_MATERIAL TO PROCESS:_

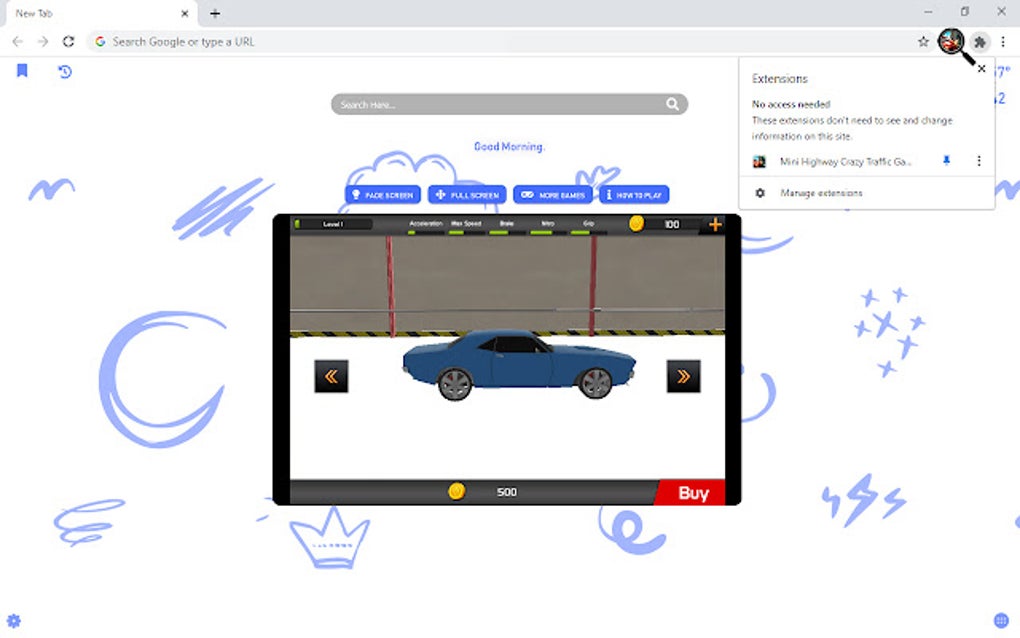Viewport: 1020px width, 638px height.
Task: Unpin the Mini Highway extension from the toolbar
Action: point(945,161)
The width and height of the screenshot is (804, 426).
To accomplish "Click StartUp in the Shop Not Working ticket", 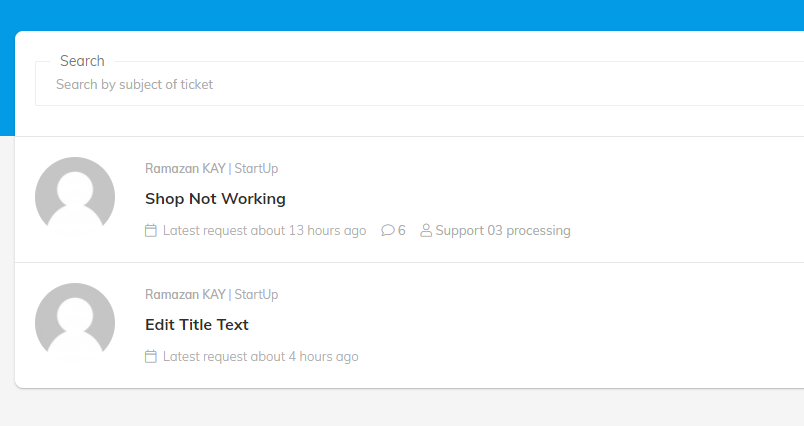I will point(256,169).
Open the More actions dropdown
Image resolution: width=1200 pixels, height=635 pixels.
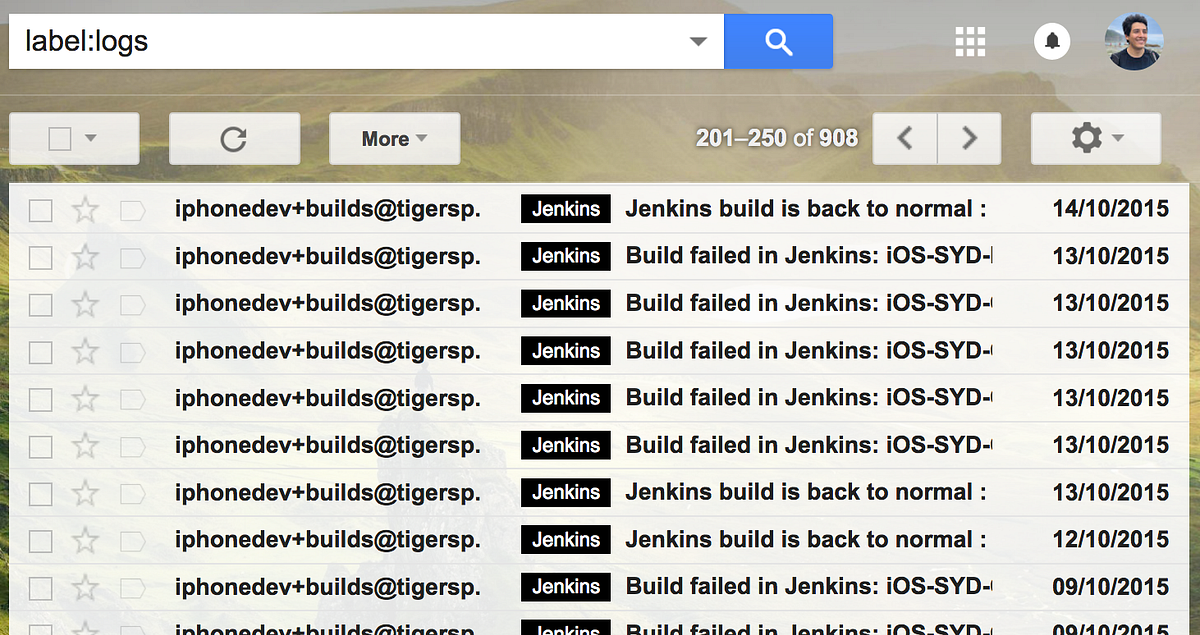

_EXERCISE DETAILS:_
Give again, word for word, the lines above from the one with "Open the More actions dropdown" through the final line of the data, both ends included. Do not copy any picture.

_OUTPUT:_
Open the More actions dropdown
Image resolution: width=1200 pixels, height=635 pixels.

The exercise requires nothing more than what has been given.